Preserving this distance is necessary for a healthy periodontal attachment
It is usually around 2.04 mm but clinically we say it is 3 mm
It provides natural seal around the tooth, protecting from the unchecked ingress of pathogenic organisms in to the connective tissue
- it is the primary defence barrier
If restoration margin is extended into the biological width, body will try to re establish it so there will be persistent gingival inflammation within the attachment apparatus.
Usually it is G - and anaerobic bacteria that thrive there and cause progression of persistent inflammation
Clinically - 3 mm from the crown margin to the crestal bone is needed for maintaining periodontal health
The margin of the restoration should never be more than 0.5 mm subgingival
Gingival biotypes
Can influence restorative treatment outcomes
It can be either thick and flat or thin and scalloped
Thin scalloped gingivae are more prone to recession
What is zenith
Zenith point is the height of contour of the gingival scallop
Zenith point is distal to the long axis of the central incisors and canines, while on the lateral incisor the zenith is coincident with the long axis
Explain few points of gingival arcade
Height of gingival margin of the central incisors and canines should be at the same level
Lateral incisal gingival margin height is up to 1 mm incisal to the line joining the height of the gingival margins of central and canines
Most incisally positioned papillae is between centrals, papillae gradually assumes a more cervical position posteriorly
Gradual decrease in height of the gingival outline from the centrals backwards
Contact areas and interdental embrasures
Biggest between centrals (50% of the length) then between central and lateral ( 40% of the length of central incisor) then between lateral and canine (30% of the central incisors)
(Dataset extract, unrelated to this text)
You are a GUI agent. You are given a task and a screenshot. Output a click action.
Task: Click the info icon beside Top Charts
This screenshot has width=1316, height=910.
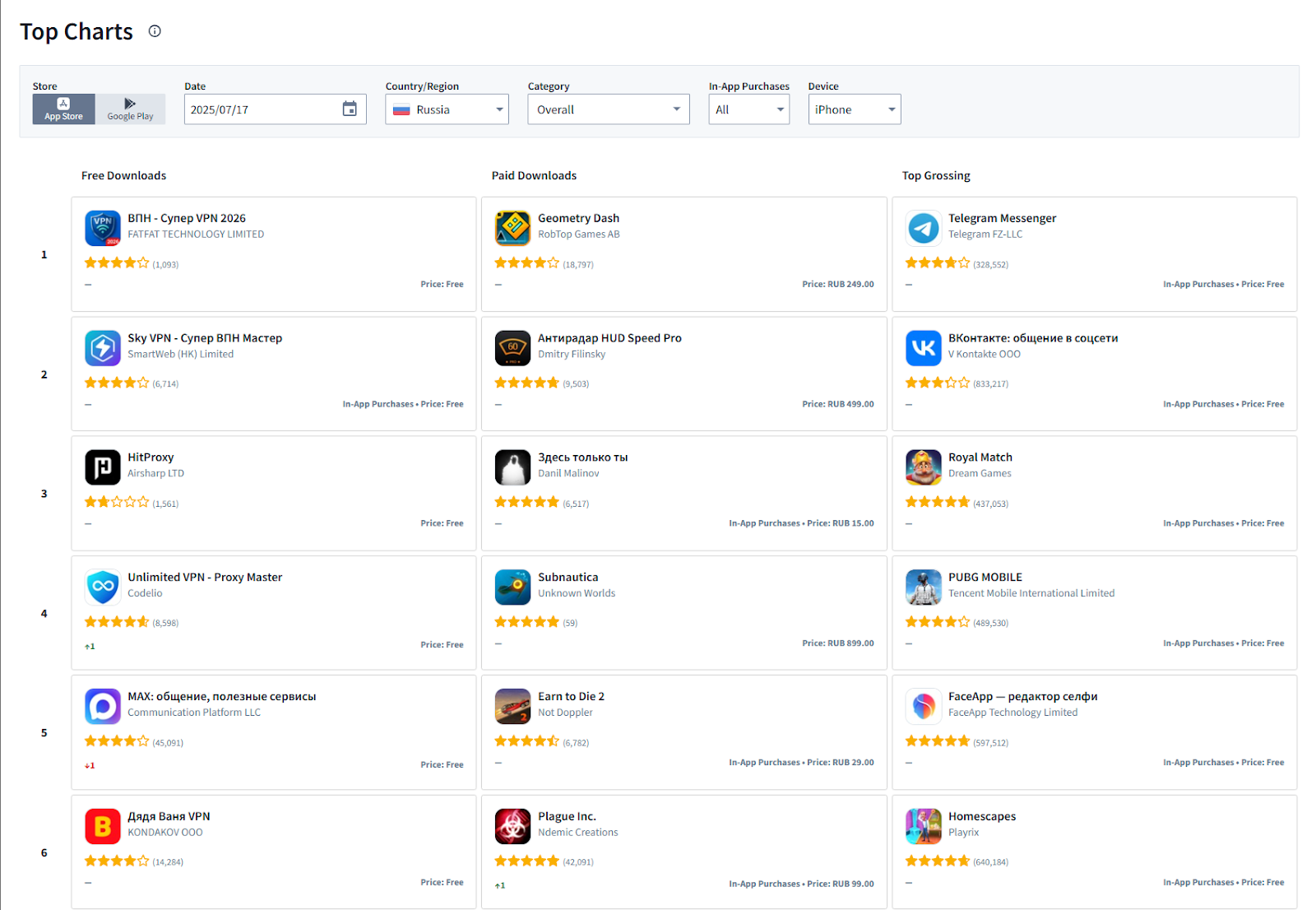[x=155, y=31]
Paipllae contour - the distance from the gingival margin to the alveolar crest is 3 mm on labial; and from the interproximal papillae to the bone crest is 5 mm - therefore it is important to position contact point relative to the interproximal alveolar crest for reconstructing and maintaining papillae to avoid black triangle
So if distance is bigger- bigger the black triangle
Importance of attached gingivae
It is important to minimize the risk of gingival recession and to increase PT comfort when doing OH
The width of the attached gingivae is not interfering to periodontal health in presence of good OH ( e.g in perio)
Hard tissue- tooth dimensions
Prosthetic crown contour should appropriate tahta of the natural tooth
However, in cases like median diastema - mesiodistal dimension might be increased
If the roots of the adjacent teeth are in close proximity then there will be less room for increase of mesiodistal dimension
Hard tissue- tooth
In facio-lingual direction dimension of the prophetic crown should not be increased more than 0.5 mm from the gingival margin as it may induce plaque retention
The location of interproximal area determines the height of contour of the interdental papillae, as well as the dimensions of the incisal and gingival embrasure
Emergence profile of the restoration as it emerges from the gingival margin should be straight or flat for the first 0.5 mm of the restoration to maintain healthy gingival tissue.